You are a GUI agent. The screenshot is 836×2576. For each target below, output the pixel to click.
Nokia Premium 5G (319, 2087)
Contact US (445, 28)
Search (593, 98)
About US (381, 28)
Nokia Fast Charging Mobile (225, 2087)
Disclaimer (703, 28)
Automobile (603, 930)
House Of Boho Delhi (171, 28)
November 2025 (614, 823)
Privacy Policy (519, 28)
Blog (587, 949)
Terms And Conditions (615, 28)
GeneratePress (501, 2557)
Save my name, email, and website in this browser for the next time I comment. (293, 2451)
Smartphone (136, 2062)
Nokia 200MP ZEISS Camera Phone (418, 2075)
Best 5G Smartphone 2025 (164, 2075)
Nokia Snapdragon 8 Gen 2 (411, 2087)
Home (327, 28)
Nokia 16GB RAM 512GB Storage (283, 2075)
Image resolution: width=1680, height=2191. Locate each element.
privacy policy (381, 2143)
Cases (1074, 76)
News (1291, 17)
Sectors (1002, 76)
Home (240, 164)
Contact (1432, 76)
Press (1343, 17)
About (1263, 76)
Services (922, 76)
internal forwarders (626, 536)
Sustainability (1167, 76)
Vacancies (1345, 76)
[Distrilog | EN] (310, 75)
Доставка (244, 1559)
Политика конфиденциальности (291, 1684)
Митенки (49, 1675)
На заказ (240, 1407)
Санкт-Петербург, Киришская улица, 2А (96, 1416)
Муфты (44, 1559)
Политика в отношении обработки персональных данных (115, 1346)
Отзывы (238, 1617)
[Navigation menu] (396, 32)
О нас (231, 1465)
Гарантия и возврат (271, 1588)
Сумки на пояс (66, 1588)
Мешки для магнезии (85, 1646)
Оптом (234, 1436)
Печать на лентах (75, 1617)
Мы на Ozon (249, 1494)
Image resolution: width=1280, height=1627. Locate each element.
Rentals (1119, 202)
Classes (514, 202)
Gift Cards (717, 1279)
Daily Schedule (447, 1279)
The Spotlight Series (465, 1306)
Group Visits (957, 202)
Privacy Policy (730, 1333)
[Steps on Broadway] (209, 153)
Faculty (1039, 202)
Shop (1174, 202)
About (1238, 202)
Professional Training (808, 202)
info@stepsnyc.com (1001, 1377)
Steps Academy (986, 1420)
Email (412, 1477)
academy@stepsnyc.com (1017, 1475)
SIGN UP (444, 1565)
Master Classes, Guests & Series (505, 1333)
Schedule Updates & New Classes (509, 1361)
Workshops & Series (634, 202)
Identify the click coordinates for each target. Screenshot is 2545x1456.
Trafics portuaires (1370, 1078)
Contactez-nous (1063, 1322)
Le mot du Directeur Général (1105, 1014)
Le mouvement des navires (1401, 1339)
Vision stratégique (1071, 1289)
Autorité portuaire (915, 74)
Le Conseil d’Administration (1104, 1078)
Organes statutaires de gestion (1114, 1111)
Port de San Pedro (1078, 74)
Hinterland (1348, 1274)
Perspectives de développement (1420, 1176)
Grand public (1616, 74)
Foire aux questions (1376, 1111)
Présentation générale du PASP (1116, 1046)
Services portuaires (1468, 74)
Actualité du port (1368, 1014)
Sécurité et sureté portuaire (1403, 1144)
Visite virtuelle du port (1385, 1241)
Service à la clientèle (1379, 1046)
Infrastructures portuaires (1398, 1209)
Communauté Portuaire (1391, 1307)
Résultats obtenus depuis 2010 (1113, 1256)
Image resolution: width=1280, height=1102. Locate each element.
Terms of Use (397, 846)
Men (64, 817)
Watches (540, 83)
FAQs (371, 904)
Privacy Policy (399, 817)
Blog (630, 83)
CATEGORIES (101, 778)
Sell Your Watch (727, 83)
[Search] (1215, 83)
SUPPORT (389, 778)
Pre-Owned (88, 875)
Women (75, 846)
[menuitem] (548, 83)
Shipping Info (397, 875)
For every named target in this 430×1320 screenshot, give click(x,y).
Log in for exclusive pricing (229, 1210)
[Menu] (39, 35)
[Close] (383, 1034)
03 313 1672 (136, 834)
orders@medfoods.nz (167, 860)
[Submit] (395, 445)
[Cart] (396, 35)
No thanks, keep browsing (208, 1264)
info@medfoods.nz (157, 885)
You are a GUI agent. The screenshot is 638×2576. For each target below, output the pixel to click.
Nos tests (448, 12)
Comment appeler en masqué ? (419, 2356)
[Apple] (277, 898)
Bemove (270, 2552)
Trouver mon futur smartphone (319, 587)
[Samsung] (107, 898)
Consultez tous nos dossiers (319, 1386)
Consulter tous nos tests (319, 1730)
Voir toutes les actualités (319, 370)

----

**DESCRIPTION OF THE TASK**.
Could all of the entries be retyped word for word?

**TASK SOLUTION**.
You are a GUI agent. The screenshot is 836×2576. For each target below, output the pixel to click.
Nokia Premium 5G (319, 2087)
Contact US (445, 28)
Search (593, 98)
About US (381, 28)
Nokia Fast Charging Mobile (225, 2087)
Disclaimer (703, 28)
Automobile (603, 930)
House Of Boho Delhi (171, 28)
November 2025 (614, 823)
Privacy Policy (519, 28)
Blog (587, 949)
Terms And Conditions (615, 28)
GeneratePress (501, 2557)
Save my name, email, and website in this browser for the next time I comment. (293, 2451)
Smartphone (136, 2062)
Nokia 200MP ZEISS Camera Phone (418, 2075)
Best 5G Smartphone 2025 (164, 2075)
Nokia Snapdragon 8 Gen 2 (411, 2087)
Home (327, 28)
Nokia 16GB RAM 512GB Storage (283, 2075)
Image resolution: width=1680, height=2191. Locate each element.
privacy policy (381, 2143)
Cases (1074, 76)
News (1291, 17)
Sectors (1002, 76)
Home (240, 164)
Contact (1432, 76)
Press (1343, 17)
About (1263, 76)
Services (922, 76)
internal forwarders (626, 536)
Sustainability (1167, 76)
Vacancies (1345, 76)
[Distrilog | EN] (310, 75)
Доставка (244, 1559)
Политика конфиденциальности (291, 1684)
Митенки (49, 1675)
На заказ (240, 1407)
Санкт-Петербург, Киришская улица, 2А (96, 1416)
Муфты (44, 1559)
Политика в отношении обработки персональных данных (115, 1346)
Отзывы (238, 1617)
[Navigation menu] (396, 32)
О нас (231, 1465)
Гарантия и возврат (271, 1588)
Сумки на пояс (66, 1588)
Мешки для магнезии (85, 1646)
Оптом (234, 1436)
Печать на лентах (75, 1617)
Мы на Ozon (249, 1494)
Image resolution: width=1280, height=1627. Locate each element.
Rentals (1119, 202)
Classes (514, 202)
Gift Cards (717, 1279)
Daily Schedule (447, 1279)
The Spotlight Series (465, 1306)
Group Visits (957, 202)
Privacy Policy (730, 1333)
[Steps on Broadway] (209, 153)
Faculty (1039, 202)
Shop (1174, 202)
About (1238, 202)
Professional Training (808, 202)
info@stepsnyc.com (1001, 1377)
Steps Academy (986, 1420)
Email (412, 1477)
academy@stepsnyc.com (1017, 1475)
SIGN UP (444, 1565)
Master Classes, Guests & Series (505, 1333)
Schedule Updates & New Classes (509, 1361)
Workshops & Series (634, 202)
Identify the click coordinates for each target. Screenshot is 2545x1456.
Trafics portuaires (1370, 1078)
Contactez-nous (1063, 1322)
Le mot du Directeur Général (1105, 1014)
Le mouvement des navires (1401, 1339)
Vision stratégique (1071, 1289)
Autorité portuaire (915, 74)
Le Conseil d’Administration (1104, 1078)
Organes statutaires de gestion (1114, 1111)
Port de San Pedro (1078, 74)
Hinterland (1348, 1274)
Perspectives de développement (1420, 1176)
Grand public (1616, 74)
Foire aux questions (1376, 1111)
Présentation générale du PASP (1116, 1046)
Services portuaires (1468, 74)
Actualité du port (1368, 1014)
Sécurité et sureté portuaire (1403, 1144)
Visite virtuelle du port (1385, 1241)
Service à la clientèle (1379, 1046)
Infrastructures portuaires (1398, 1209)
Communauté Portuaire (1391, 1307)
Résultats obtenus depuis 2010 (1113, 1256)
Image resolution: width=1280, height=1102. Locate each element.
Terms of Use (397, 846)
Men (64, 817)
Watches (540, 83)
FAQs (371, 904)
Privacy Policy (399, 817)
Blog (630, 83)
CATEGORIES (101, 778)
Sell Your Watch (727, 83)
[Search] (1215, 83)
SUPPORT (389, 778)
Pre-Owned (88, 875)
Women (75, 846)
[menuitem] (548, 83)
Shipping Info (397, 875)
For every named target in this 430×1320 screenshot, give click(x,y).
Log in for exclusive pricing (229, 1210)
[Menu] (39, 35)
[Close] (383, 1034)
03 313 1672 (136, 834)
orders@medfoods.nz (167, 860)
[Submit] (395, 445)
[Cart] (396, 35)
No thanks, keep browsing (208, 1264)
info@medfoods.nz (157, 885)
You are a GUI agent. The screenshot is 638×2576. For each target below, output the pixel to click.
Nos tests (448, 12)
Comment appeler en masqué ? (419, 2356)
[Apple] (277, 898)
Bemove (270, 2552)
Trouver mon futur smartphone (319, 587)
[Samsung] (107, 898)
Consultez tous nos dossiers (319, 1386)
Consulter tous nos tests (319, 1730)
Voir toutes les actualités (319, 370)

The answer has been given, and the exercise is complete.